Nearly 70 percent of Inuit preschoolers don’t have consistent access to food, new report says
Here are grocery prices in some remote communities in Canada’s north: $10 for a carton of milk, $28 for a cabbage, $65 for a chicken.
Leesee Papatsie, a resident of Iqaluit, the capital city of the vast northern territory of Nunavut, has seen it all — and documented some of the more budget-busting prices on a website.
The 46-year-old Inuit mother of five, with two children still living at home, said that while prices fluctuate, she spends between CAD$500 and $600 (US$450 to $540) on groceries per week.
Papatsie says those living outside Iqaluit can have an even harder time finding healthy food at reasonable prices.

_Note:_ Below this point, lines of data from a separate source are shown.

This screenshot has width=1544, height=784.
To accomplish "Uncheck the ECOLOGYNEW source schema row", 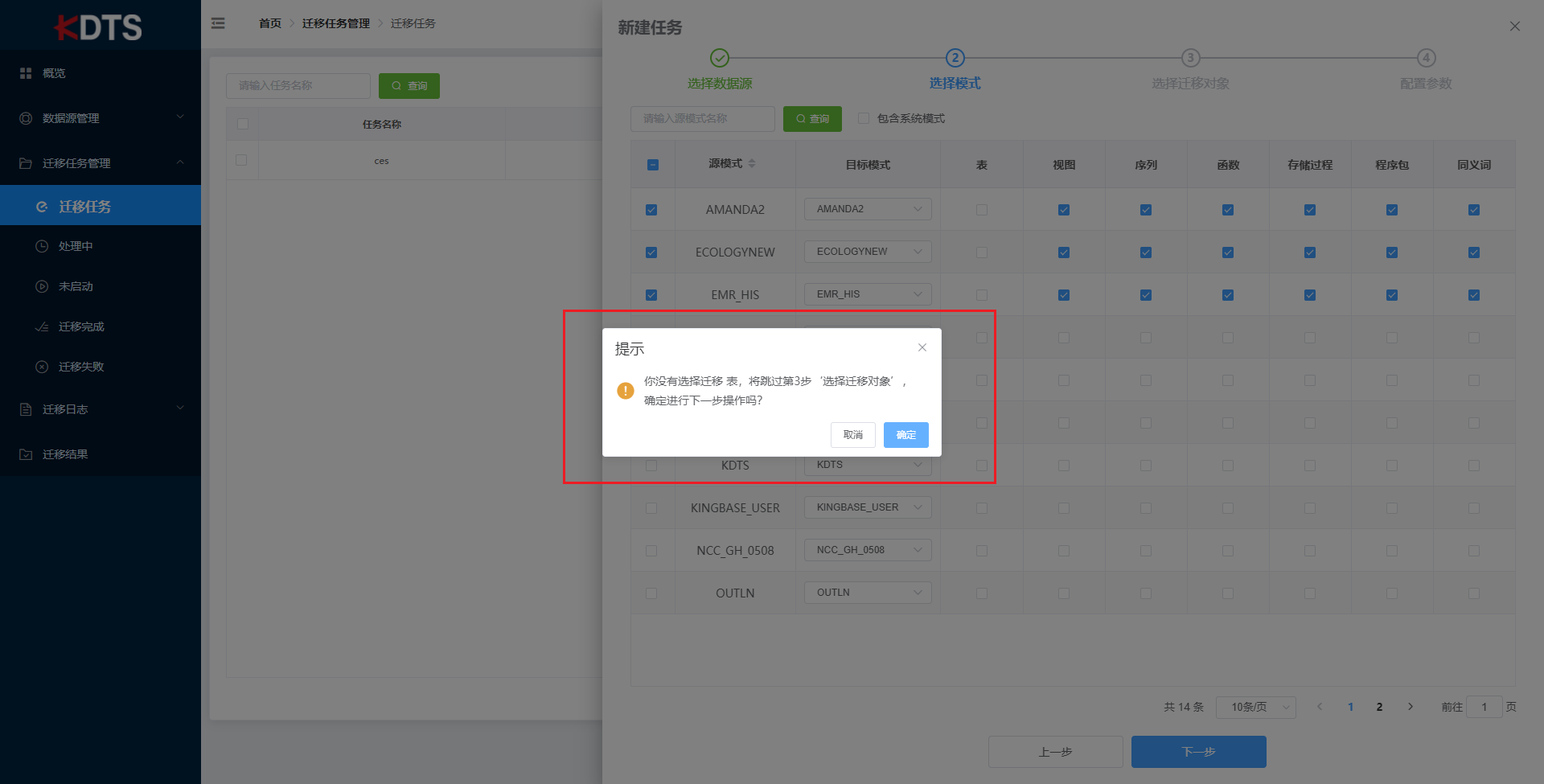I will pos(651,252).
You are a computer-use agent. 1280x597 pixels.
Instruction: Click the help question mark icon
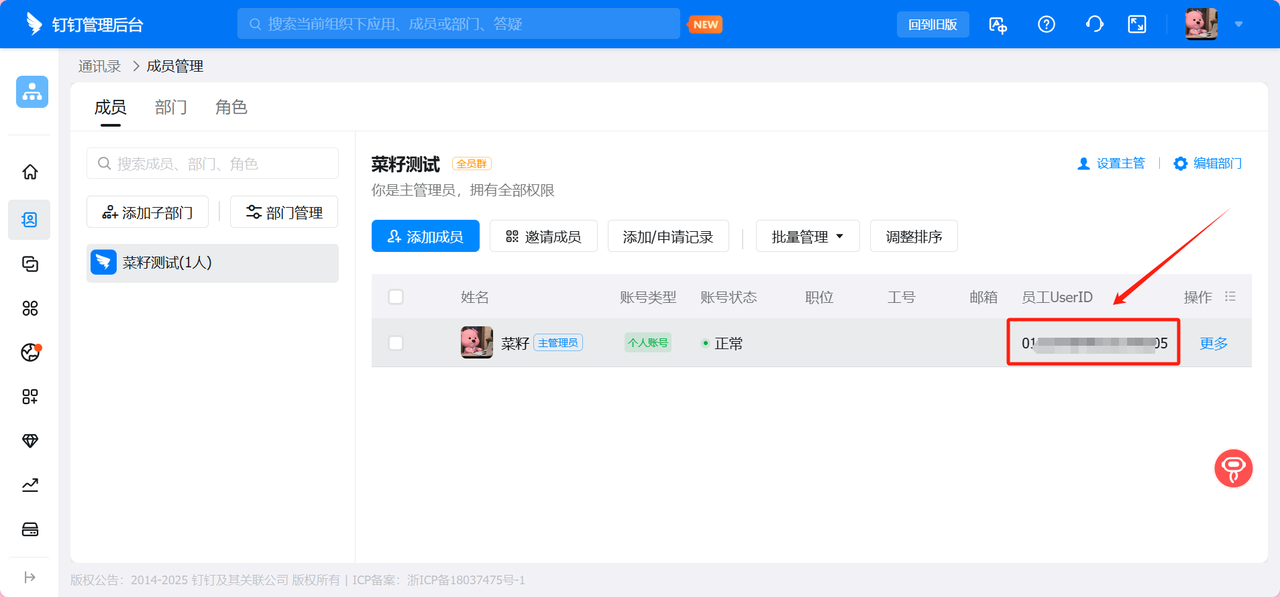tap(1046, 24)
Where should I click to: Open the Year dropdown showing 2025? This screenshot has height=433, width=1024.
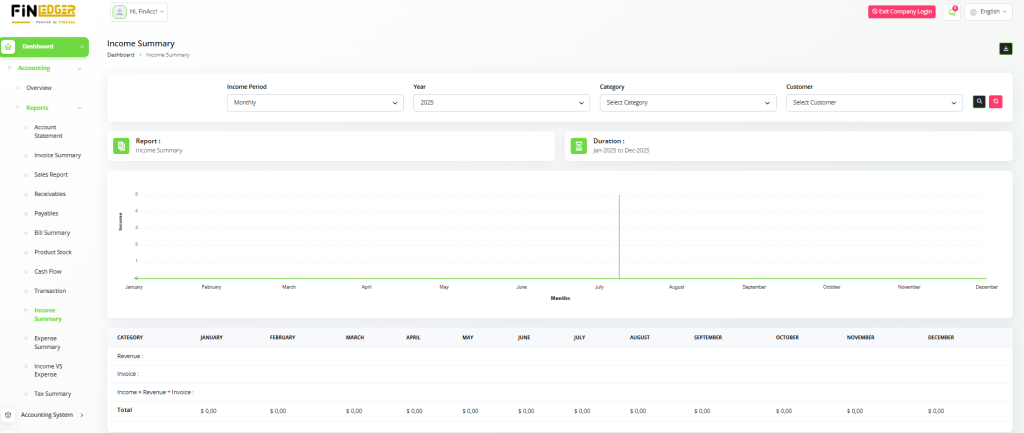[x=501, y=102]
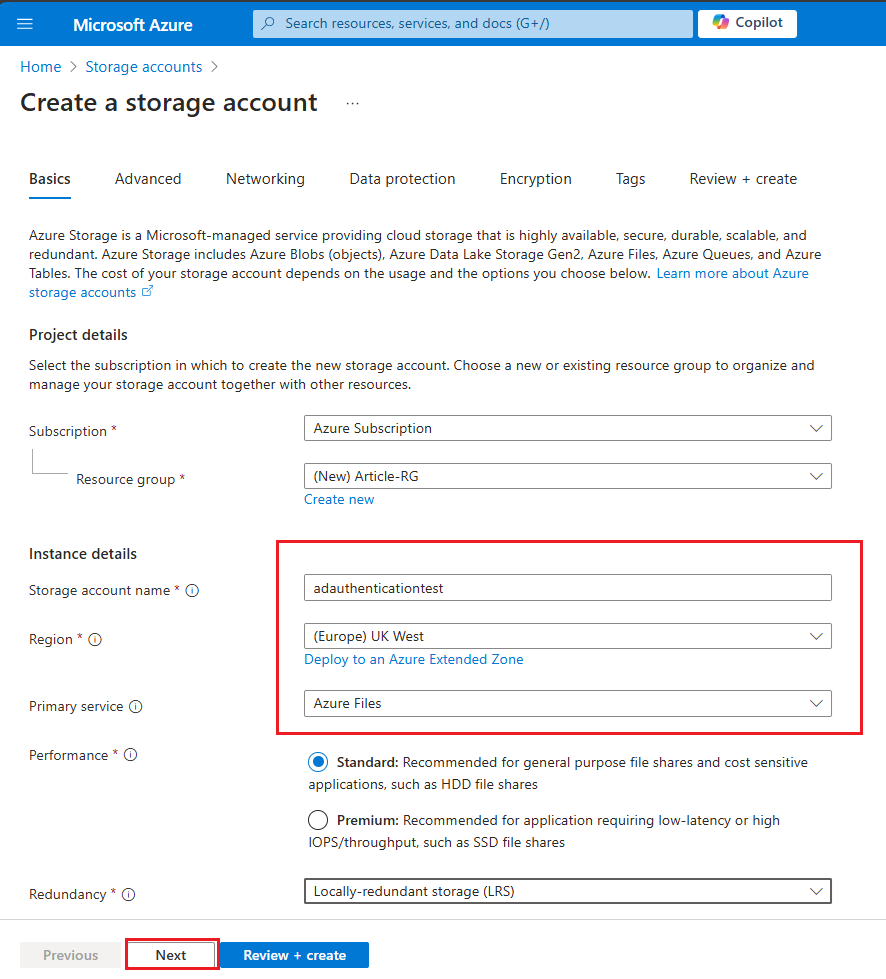Click the Next button
Image resolution: width=886 pixels, height=979 pixels.
point(171,954)
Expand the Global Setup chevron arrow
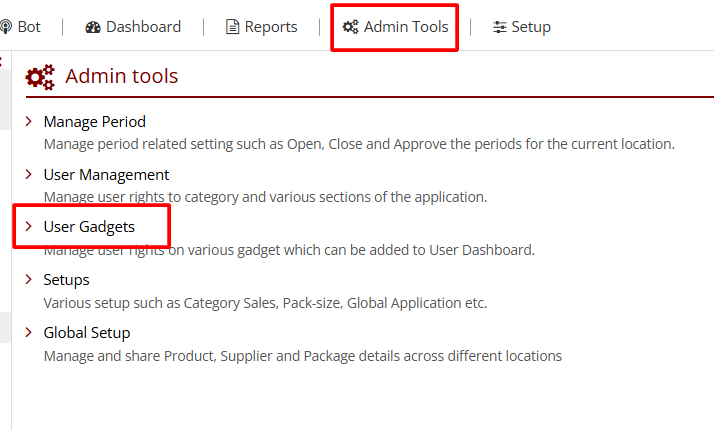 (28, 333)
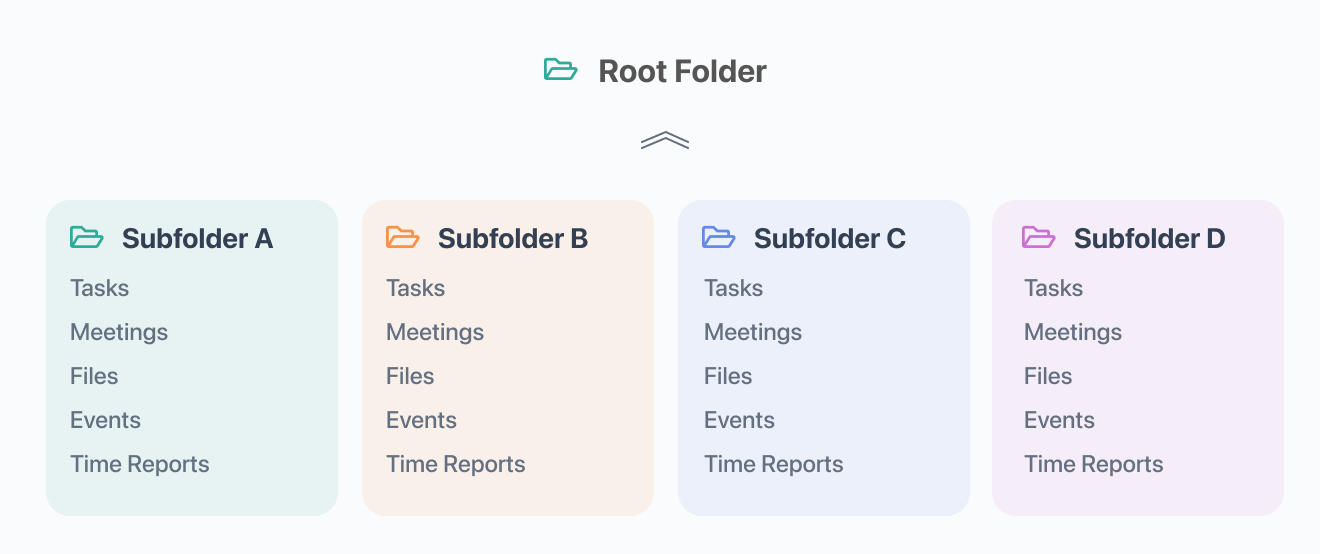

“For us it’s OK, because me and my husband both work, but people still do have a hard time up here,” said Papatsie, who helped organize a protest movement against the high prices.
“Families are still hungry, kids go hungry daily, parents don’t eat so their children can,” she said.
Access to nutritious, affordable food has long been a challenge in the Inuit communities of Canada’s north, located in some of the most remote and sparsely populated regions in the world. In Nunavut, one of Canada’s three northern territories, there are 31,900 people living in an area about the size of Mexico.
The food problem is reaching crisis levels, and the evidence shows it’s getting worse, according to a report released Thursday by the Council of Canadian Academies.
Nearly 70 percent of Inuit preschoolers ages 3 to 5 lived in food-insecure households, the study found.
Across Canada’s north — an area that includes Nunavut, the Northwest Territories, Yukon and Nunatsiavut (an autonomous area in the province of Newfoundland and Labrador) — the average annual cost of groceries for a family with children was $19,760 in 2007–08, yet 49 percent of Inuit adults earned less than $20,000 (US$18,036).
Nunavut, in particular, has the highest documented rate of food insecurity for any indigenous population living in a developed country.
A critical juncture
“Evidence from a variety of sources concludes that food insecurity among northern aboriginal peoples is a problem that requires urgent attention to address and mitigate the serious impacts it has on health and well-being,” the report said.
The cause of food insecurity — the lack of consistent access to an adequate amount of healthy food due to cost or other factors — is complex.
It is more than the high cost of flying food into isolated communities far from distribution centers in the south of Canada.
Environmental and cultural as well as economic factors are in play, the researchers said.
“We’re really at a critical juncture when it comes to food insecurity in the north,” said Prof. David Natcher, director of the Indigenous Land Management Institute at the University of Saskatchewan.
“The trends that we’re experiencing, some action needs to be taken.”
The problem has come under greater scrutiny as the Canadian government looks at developing the north. Prime Minister Stephen Harper has made oil and gas exploration in the Arctic a priority.
But according to Natcher, food insecurity won’t be solved solely by resource-driven economic growth.
“Jobs alone for certain segments of the population aren’t going to address the issues surrounding food insecurity,” he said.
Natcher said there a new set of challenges facing communities that go beyond the ones confronting those with populations who lived as hunter-gatherers for centuries.
“You have a whole historical legacy of colonial intrusion, you have forced relocations, you have a changing educational system and economic system that in many ways were imposed on aboriginal communities,” he said.
“I think many of those challenges have been compounded by some of these legacies and leave these communities in a vulnerable state.”
Everything is on the table
Also, there’s been gradual turn away from high-quality “country food” which includes seals, fish and caribou, to store-bought food, said Harriet Kuhnlein, who chaired the research project.
That’s partly because of the cost of hunting. Only those who can afford a snowmobile, gas and hunting gear are likely to get out on the land.
Meanwhile, the most affordable food in the store is often heavily processed and low in nutrition.
The result, said Kuhnlein, is a rise in health problems.
“There’s increasing obesity and along with that comes an increase in diabetes and cardiovascular disease,” said Kuhnlein, a professor in human nutrition at Montreal’s McGill University.
For its part, the Canadian government has a program in place intended to address the high cost of groceries. Known as Nutrition North, it provides a subsidy to retailers in the region, who are then supposed to pass on lower costs to consumers.
But the high prices remain, and it’s difficult for shoppers to know how much they are saving.
In the short term, the researchers said more food banks and soup kitchens would help alleviate the problem.
Over time, they said all levels of government, along with non-governmental organizations and local communities, need to address the problem together.
Everything is on the table, from improved school snack programs to greenhouses and community gardens.
“Canada is in a perfect position to address these challenges,” Natcher said.
“Unlike many other countries who are dealing with food insecurity within their population, Canada has the resources and capacity to address these issues. And it’s a collective responsibility.”